Deep Purple singles chronology
| "Black Night" (1970) | "Strange Kind of Woman" (1971) | "Fireball" (1971) |

= Strange Kind of Woman =

"Strange Kind of Woman" is a song by English rock band Deep Purple that was originally released as a follow-up single to "Black Night" in early 1971. The song also became a hit, peaking at No. 8 on the UK chart and Germany, and No. 1 in Denmark. The 1996 remix by Roger Glover later appeared on the re-release of the band's 1971 album Fireball, while the original version can be found on various Deep Purple compilations. Although not part of the Fireball recording sessions, "Strange Kind of Woman" was included on the US and Canadian editions of the album, in lieu of the track "Demon's Eye" on the UK edition.

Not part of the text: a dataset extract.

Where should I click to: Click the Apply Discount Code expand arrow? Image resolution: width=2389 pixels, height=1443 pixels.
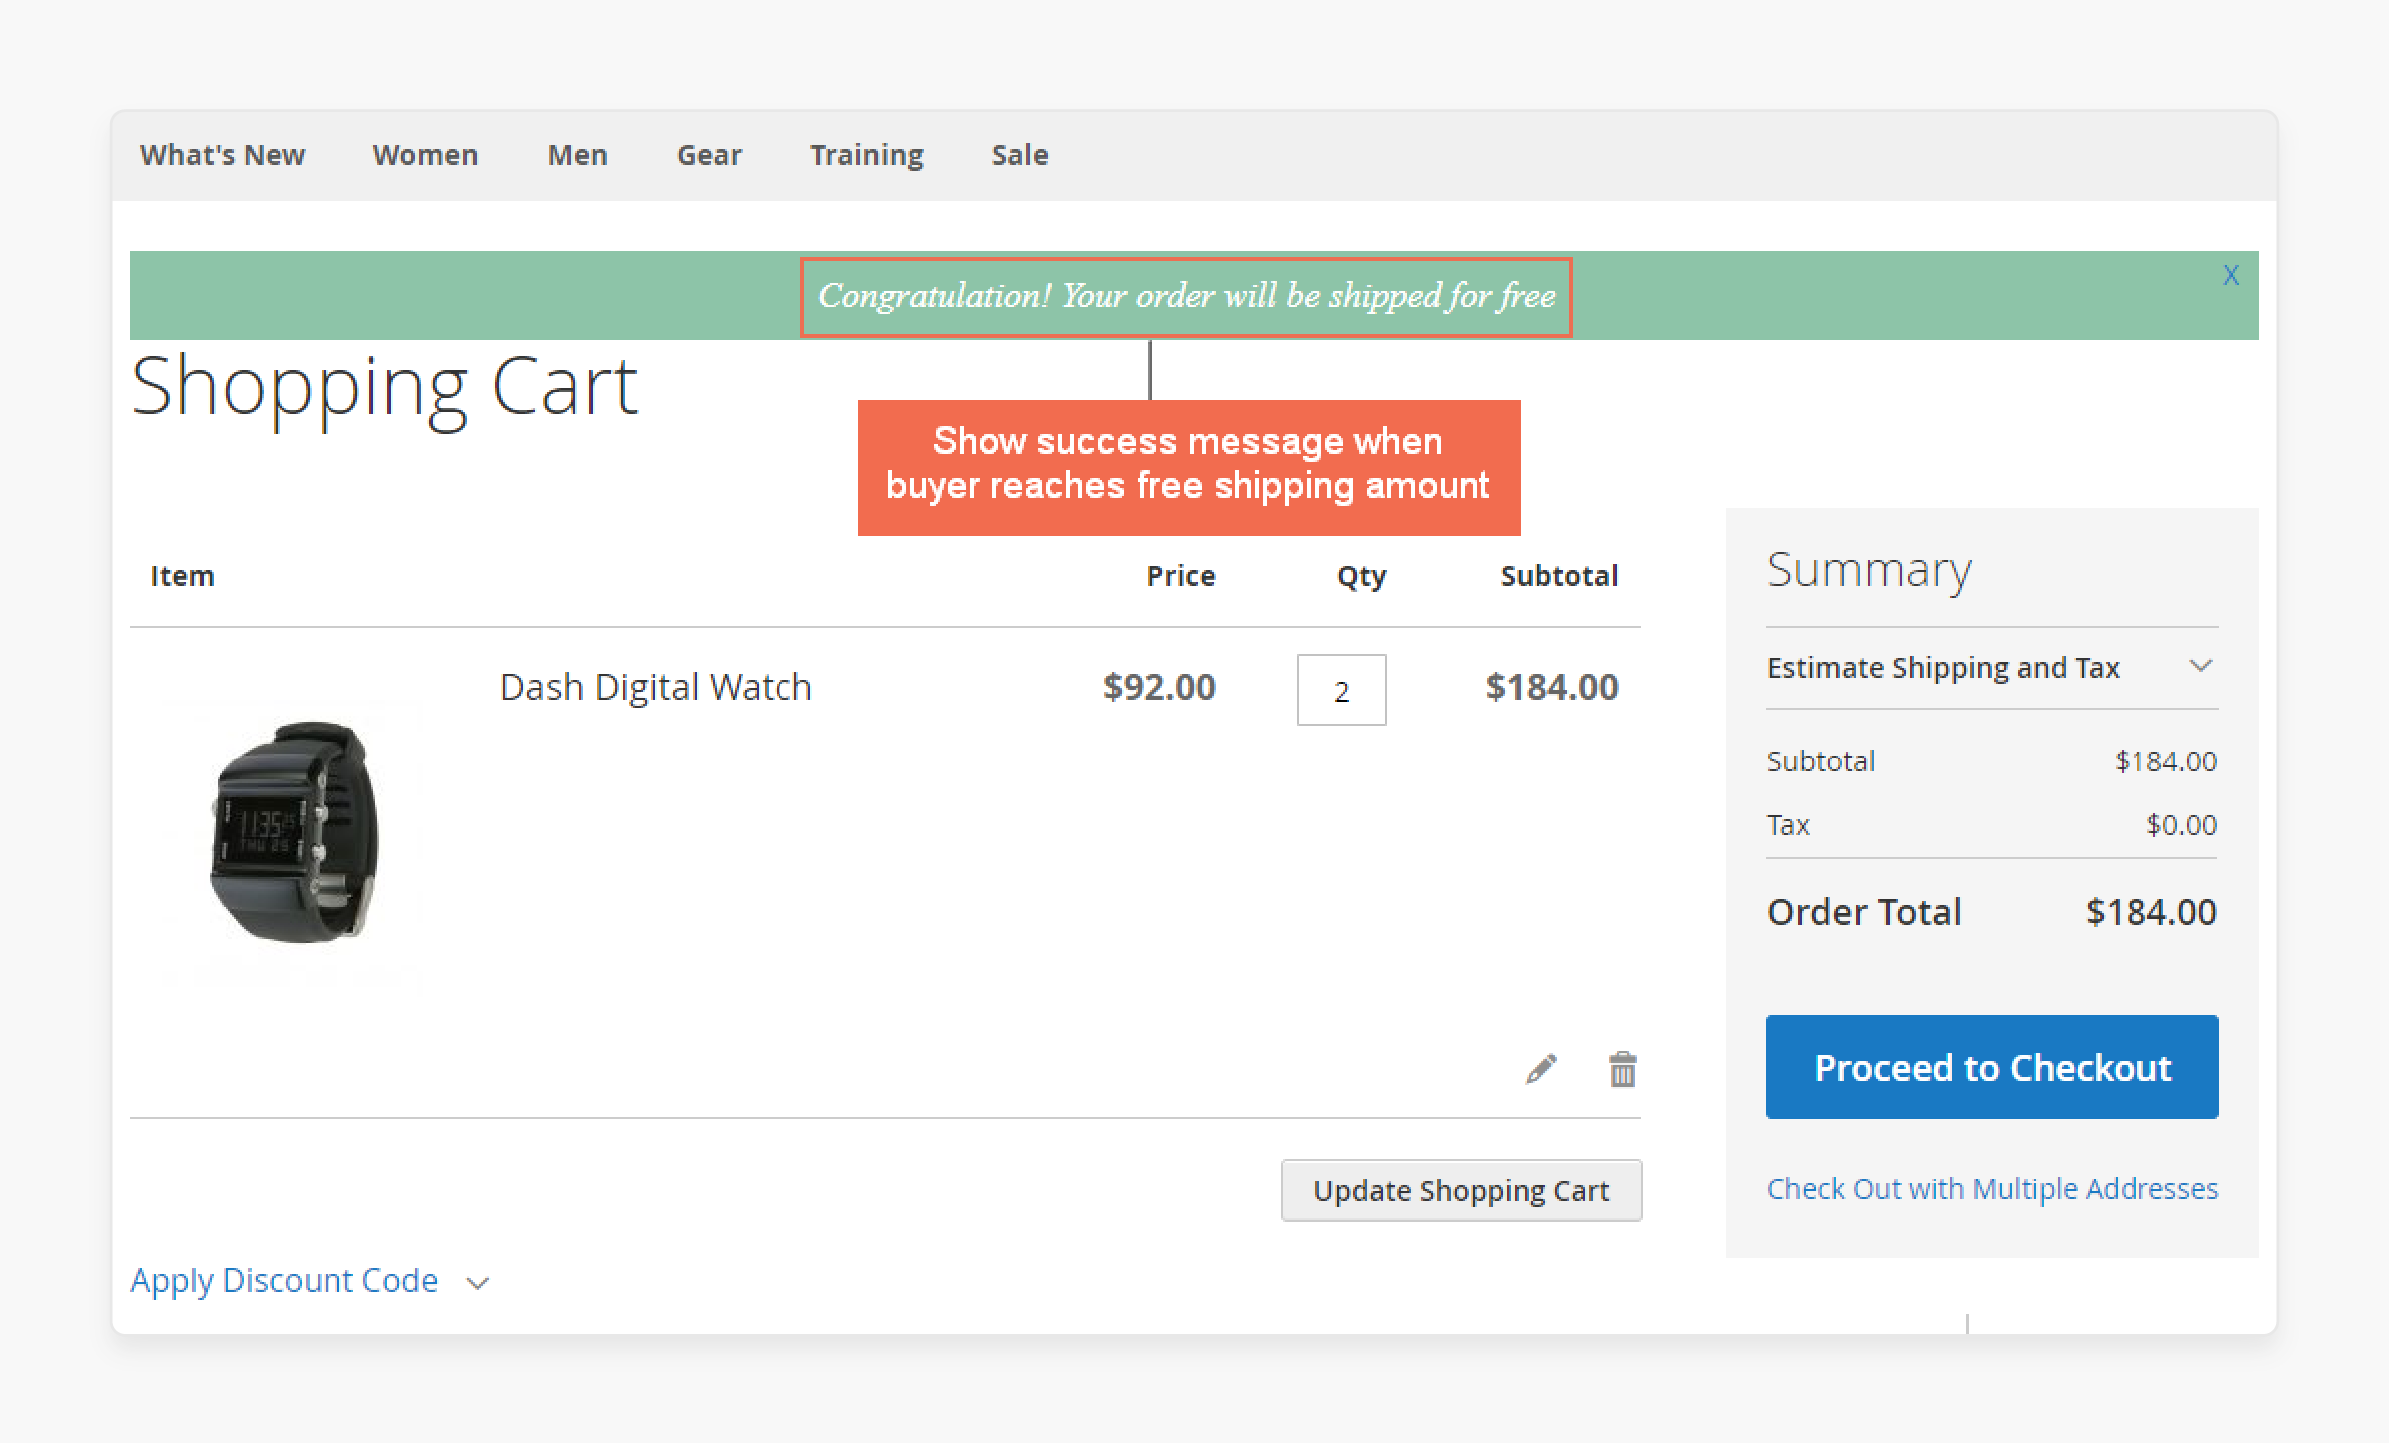[x=480, y=1281]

The B-side song, "I'm Alone", was later released on The Deep Purple Singles A's and B's as well as on the 25th anniversary reissue of Fireball.

== History ==
The song was originally called "Prostitute". Vocalist Ian Gillan introduced the song on Deep Purple in Concert: "It was about a friend of ours who got mixed up with a very evil woman and it was a sad story. They got married in the end. And a few days after they got married, the lady died." In Wordographys section Gillan gives a slightly different version of the song's history:

I loved her in a strange post-adolescent-pre-adult way, but then so did quite a lot of other people. She loved them too and gave them good return for their money. I failed miserably when I tried to break her from the habit… she said it wasn't a habit, it was her life and what did I know anyway? I did get promoted from Wednesday morning trysts to Saturday evening dates (sort of). The fact is, this song is not about one woman… but a compilation of thrills and disappointments, and such a package can only be called Nancy. I grew up fast… the innocence died and, in the category… My Woman… all claims were relinquished.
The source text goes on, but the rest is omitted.